Frédéric Merceron : « Je ne voudrais pas qu’Hennessy soit le fossoyeur de la région de Cognac »

Frédéric Merceron, 57 ans, est délégué central FO chez Hennessy, leader mondial du cognac, une filière en crise. C’est par la presse qu’il a appris la suppression envisagée de 1000 à 1200 postes chez Moët Hennessy, la branche des vins et spiritueux du groupe LVMH.

Je ne réagis pas à chaud, il faut garder la tête froide, comme à moto, j’attends de voir venir pour prendre les choses en temps voulu, mais je suis un faux calme, explique Frédéric Merceron, motard adepte des circuits de vitesse et délégué central FO chez Hennessy, leader mondial du cognac. C’est donc d’une voix posée, mais déterminé à défendre les salariés, que le militant raconte avoir appris par la presse la possible suppression de 1000 à 1200 postes sur 9400 chez Moët Hennessy, la branche des vins et spiritueux du groupe LVMH, dans un contexte de crise de la filière. Depuis le début de l’année, l’activité a baissé de 15% chez Hennessy, qui compte 1040 salariés.

Un e-mail qui n’avait rien d’officiel a été envoyé à tous les salariés vers 16h le 30 avril, veille du pont du 1er Mai, avec un lien vers une interview en anglais sous-titrée, dans laquelle le P-DG et le directeur adjoint de LVMH annonçaient leur intention de supprimer 13% des effectifs. Entre ceux qui étaient en congés et ceux des lignes de production – ou ceux travaillant dans les chais –, qui ne sont pas devant un ordinateur, seulement 40% des salariés ont peut-être pu voir cette vidéo, dénonce le militant, dans l’entreprise depuis trente-sept ans et adhérent FO depuis quatorze ans.

Aucune information n’a été donnée sur les postes concernés ni sur les sites touchés dans le monde. Ces suppressions se feraient sans plan social, par le biais de non-remplacement des départs et de mutations, comme un Tetris, poursuit Frédéric Merceron. Dès le 5 mai, il a demandé la tenue d’un CSE extraordinaire et exigé de la transparence de la part de la direction, notamment sur le nombre de postes supprimés et sur les délais de mise en oeuvre.
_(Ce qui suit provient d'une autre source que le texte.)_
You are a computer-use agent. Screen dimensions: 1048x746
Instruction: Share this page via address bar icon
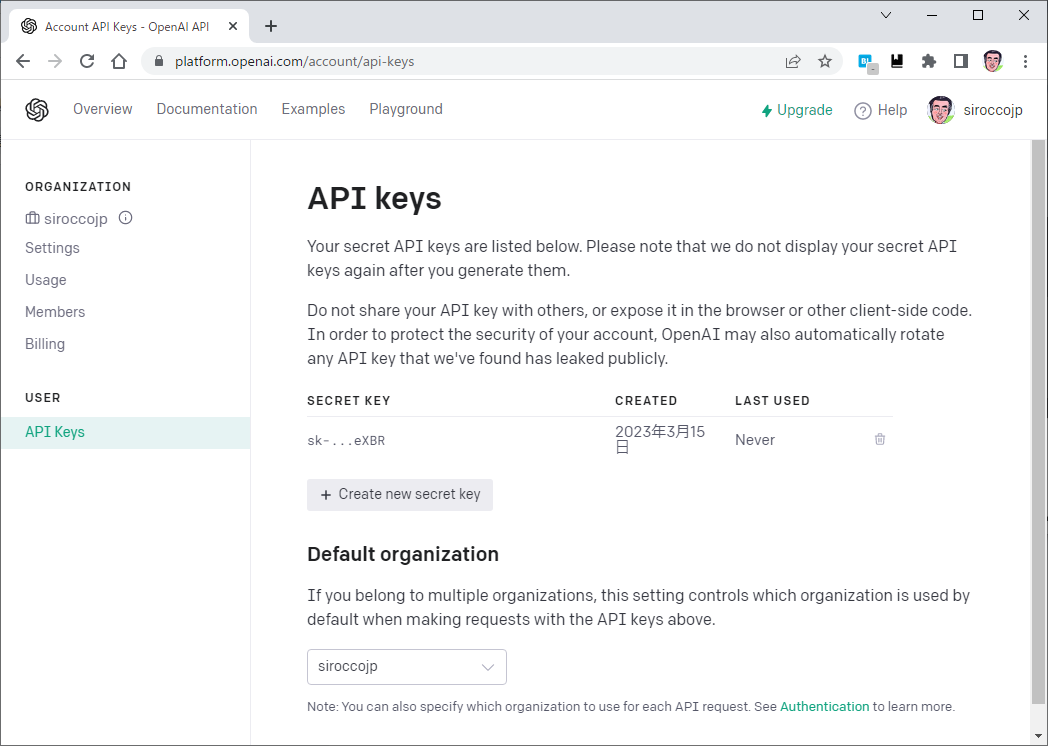point(793,61)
Protéger l’embouteillage par une AOC

Alors que tous les voyants étaient au vert pour le cognac, une baisse des ventes s’est amorcée en 2022. Mais le couperet est tombé lorsque la Chine a décidé, en octobre 2024, d’imposer une surtaxe de 35% sur les vins et spiritueux, en représailles aux taxes européennes sur ses véhicules électriques. Or ce marché représente 35% des volumes produits par Hennessy.
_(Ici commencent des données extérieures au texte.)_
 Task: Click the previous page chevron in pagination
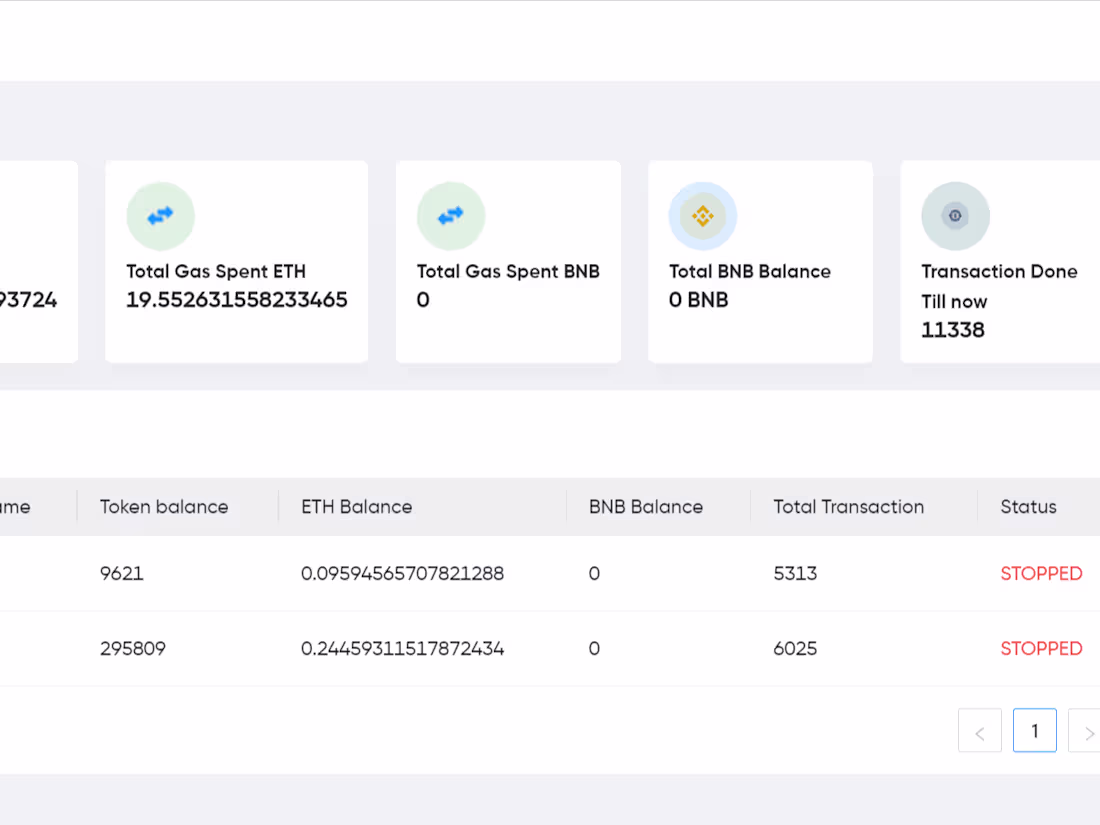click(980, 730)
Pour contourner ces surtaxes, la direction a envisagé d’expédier du cognac en vrac vers la Chine, et que l’embouteillage se fasse sur place. Le projet a été suspendu en novembre, après une forte mobilisation des salariés. C’est une aberration, je m’y opposerai toujours. Hennessy réalise 60% de la production de cognac. Les autres producteurs risquent de faire de même, avec des conséquences pour les sous-traitants mais aussi pour les centres de formation. Je ne voudrais pas qu’Hennessy soit le fossoyeur de la région, alors que l’industrie du cognac représente 70000 postes directs et indirects, ajoute-t-il.

Pour sécuriser l’emploi, FO, deuxième force syndicale dans l’entreprise, se bat pour que la mise en bouteille fasse l’objet d’une AOC. Actuellement, seul l’assemblage est protégé par une AOP. Le militant, entré dans l’entreprise à 20 ans pour réaliser les circuits de visites touristiques en été, connaît le sujet puisqu’il occupe depuis des années le poste de distributeur, chargé de l’approvisionnement de la chaîne d’embouteillage en flux liquide – le cognac – et de la gestion des stocks.

La difficulté est que l’autre gros marché du cognac, les États-Unis, est lui aussi menacé par des surtaxes douanières qui devraient être annoncées en juillet. D’habitude on ne garde jamais tous nos oeufs dans le même panier, mais si les deux principaux marchés sont menacés, ça devient plus compliqué, reconnaît Frédéric Merceron, qui tente de relativiser : Nous sommes dans la tourmente mais d’autres secteurs sont encore plus à plaindre, comme celui du vin.